TASK REQUIREMENTS →
Scan the records beneath this line for the line holding "You are a GUI agent. The screenshot is 1280×1609." and the line holding "Envío (274, 1245)", then transcribe exactly those two and all lines between.

PROVIDED RECORDS →
+-------+
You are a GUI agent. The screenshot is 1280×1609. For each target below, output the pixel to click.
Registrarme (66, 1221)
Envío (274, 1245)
+-------+
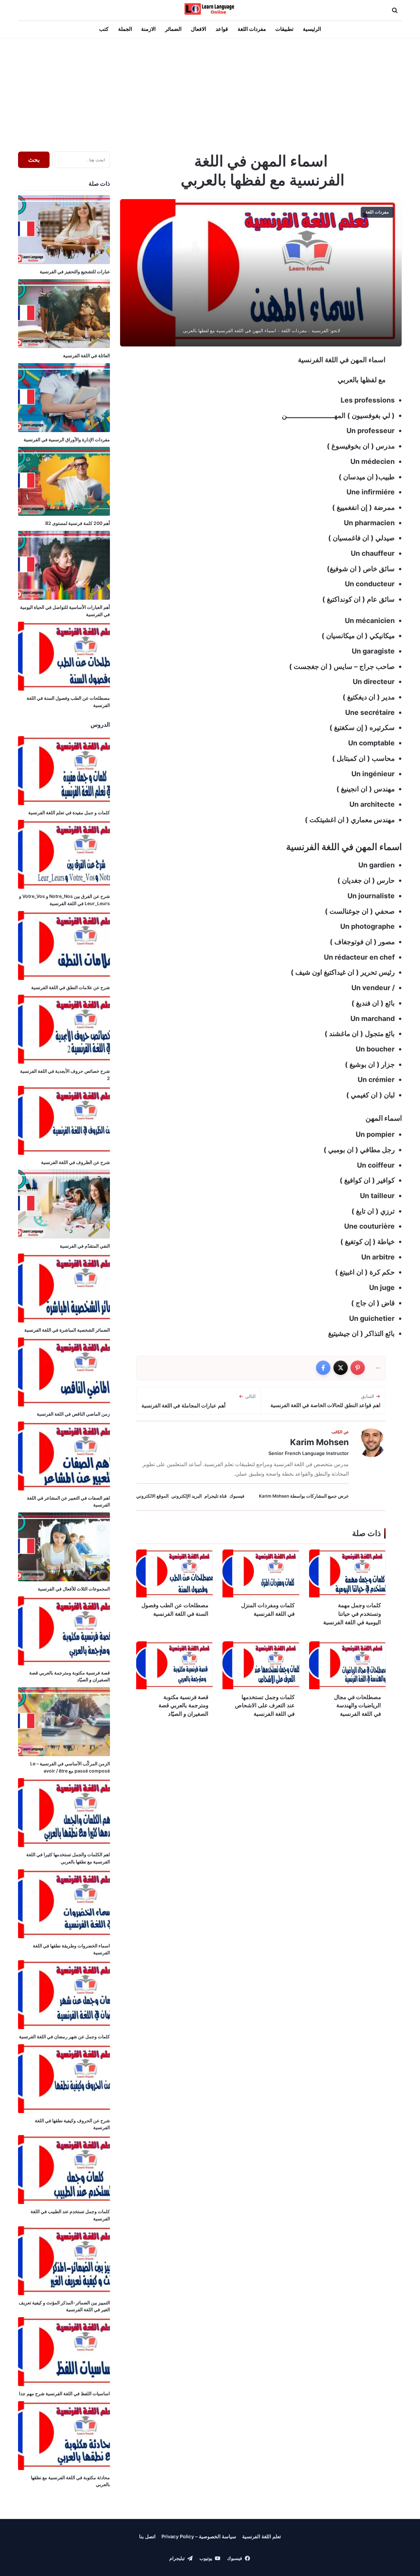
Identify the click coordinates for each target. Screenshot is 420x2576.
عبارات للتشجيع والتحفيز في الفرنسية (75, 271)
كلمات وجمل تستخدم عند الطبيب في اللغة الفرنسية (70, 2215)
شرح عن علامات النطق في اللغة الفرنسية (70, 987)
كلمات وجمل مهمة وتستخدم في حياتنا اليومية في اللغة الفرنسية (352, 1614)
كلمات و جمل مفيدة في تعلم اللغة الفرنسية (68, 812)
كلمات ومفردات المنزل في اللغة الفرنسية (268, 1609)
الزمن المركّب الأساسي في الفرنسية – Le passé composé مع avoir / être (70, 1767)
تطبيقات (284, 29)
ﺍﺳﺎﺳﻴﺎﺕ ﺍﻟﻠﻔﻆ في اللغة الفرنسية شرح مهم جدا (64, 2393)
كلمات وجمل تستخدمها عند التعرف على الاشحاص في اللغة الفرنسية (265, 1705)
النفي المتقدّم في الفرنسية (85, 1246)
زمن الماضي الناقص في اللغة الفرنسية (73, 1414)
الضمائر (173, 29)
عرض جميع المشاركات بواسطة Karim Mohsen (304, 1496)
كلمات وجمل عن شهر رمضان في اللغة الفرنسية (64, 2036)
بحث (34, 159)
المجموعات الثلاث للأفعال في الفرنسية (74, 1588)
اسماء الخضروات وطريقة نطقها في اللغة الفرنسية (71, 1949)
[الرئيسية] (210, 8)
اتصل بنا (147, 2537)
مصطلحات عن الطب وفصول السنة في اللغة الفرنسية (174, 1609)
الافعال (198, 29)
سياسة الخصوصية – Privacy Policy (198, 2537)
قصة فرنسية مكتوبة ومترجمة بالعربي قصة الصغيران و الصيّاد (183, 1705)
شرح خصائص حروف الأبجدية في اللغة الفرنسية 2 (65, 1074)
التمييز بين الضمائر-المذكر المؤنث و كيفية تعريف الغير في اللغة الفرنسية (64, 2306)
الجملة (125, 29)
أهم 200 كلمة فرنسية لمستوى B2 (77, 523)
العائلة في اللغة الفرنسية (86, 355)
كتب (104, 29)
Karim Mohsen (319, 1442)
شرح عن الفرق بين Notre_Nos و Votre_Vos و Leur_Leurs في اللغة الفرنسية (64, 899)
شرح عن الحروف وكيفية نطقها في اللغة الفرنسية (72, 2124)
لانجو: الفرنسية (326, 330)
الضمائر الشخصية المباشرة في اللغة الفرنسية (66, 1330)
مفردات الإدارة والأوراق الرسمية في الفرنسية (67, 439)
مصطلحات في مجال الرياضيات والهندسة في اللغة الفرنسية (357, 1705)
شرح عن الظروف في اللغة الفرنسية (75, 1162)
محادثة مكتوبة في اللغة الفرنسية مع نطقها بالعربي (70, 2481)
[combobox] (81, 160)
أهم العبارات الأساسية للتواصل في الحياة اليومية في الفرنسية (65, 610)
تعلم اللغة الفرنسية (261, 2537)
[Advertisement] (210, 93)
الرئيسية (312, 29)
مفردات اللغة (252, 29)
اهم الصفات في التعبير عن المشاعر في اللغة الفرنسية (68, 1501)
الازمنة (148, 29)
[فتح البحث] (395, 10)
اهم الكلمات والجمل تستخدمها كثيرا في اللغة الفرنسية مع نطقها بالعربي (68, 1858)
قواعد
+-------+
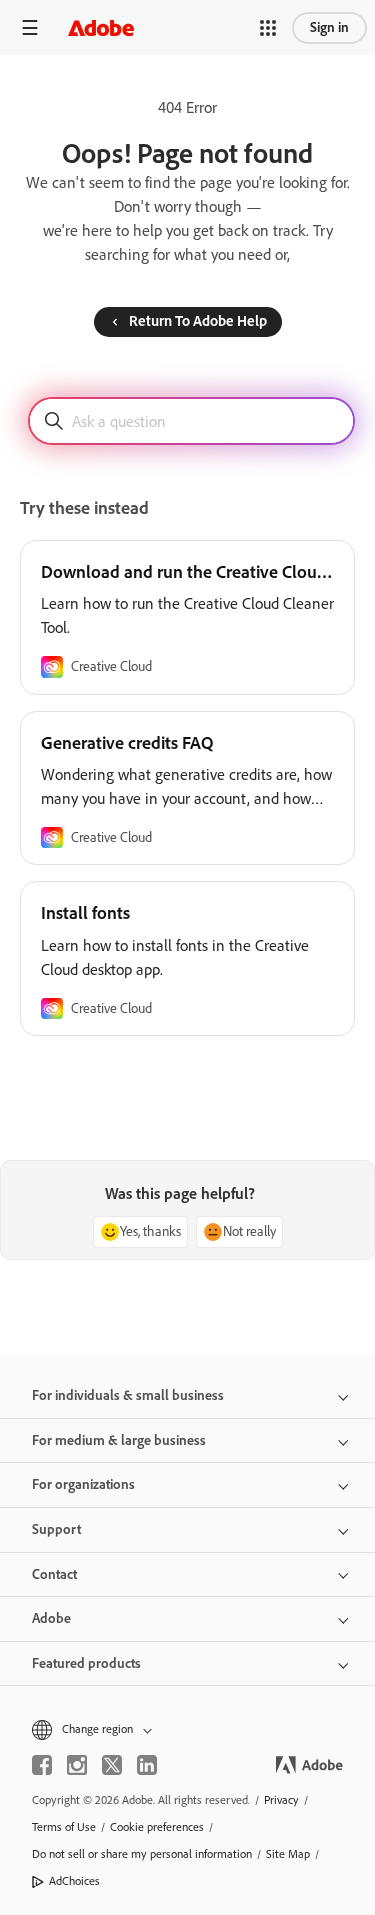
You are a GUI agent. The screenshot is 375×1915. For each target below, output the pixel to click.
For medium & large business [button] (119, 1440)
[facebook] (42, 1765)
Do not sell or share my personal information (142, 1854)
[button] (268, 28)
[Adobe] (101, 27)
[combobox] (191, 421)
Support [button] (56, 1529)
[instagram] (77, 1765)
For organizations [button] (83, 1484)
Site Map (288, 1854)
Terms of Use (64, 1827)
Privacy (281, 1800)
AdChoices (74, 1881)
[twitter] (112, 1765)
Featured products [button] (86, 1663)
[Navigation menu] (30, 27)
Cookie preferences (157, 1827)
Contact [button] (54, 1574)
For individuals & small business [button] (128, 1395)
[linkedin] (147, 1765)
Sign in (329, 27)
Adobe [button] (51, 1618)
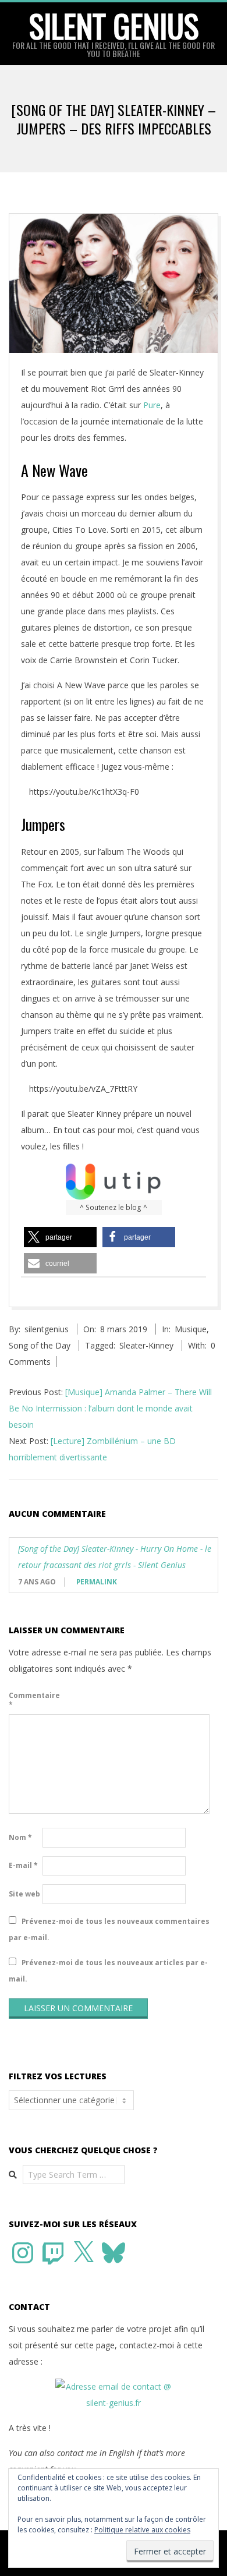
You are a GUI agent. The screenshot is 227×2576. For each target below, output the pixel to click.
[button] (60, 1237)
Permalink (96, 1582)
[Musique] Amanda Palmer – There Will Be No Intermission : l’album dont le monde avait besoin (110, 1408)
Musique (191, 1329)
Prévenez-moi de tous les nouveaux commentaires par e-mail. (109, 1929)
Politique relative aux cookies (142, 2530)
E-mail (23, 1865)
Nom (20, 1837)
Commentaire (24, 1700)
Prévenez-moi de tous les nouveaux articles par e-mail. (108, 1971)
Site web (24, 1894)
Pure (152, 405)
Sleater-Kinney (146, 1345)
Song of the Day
+-------+
SOLUTION FOR THIS EXERCISE →
You are a GUI agent. The screenshot is 1280×1609. For each target below, output the pixel to click.
Registrarme (66, 1221)
Envío (274, 1245)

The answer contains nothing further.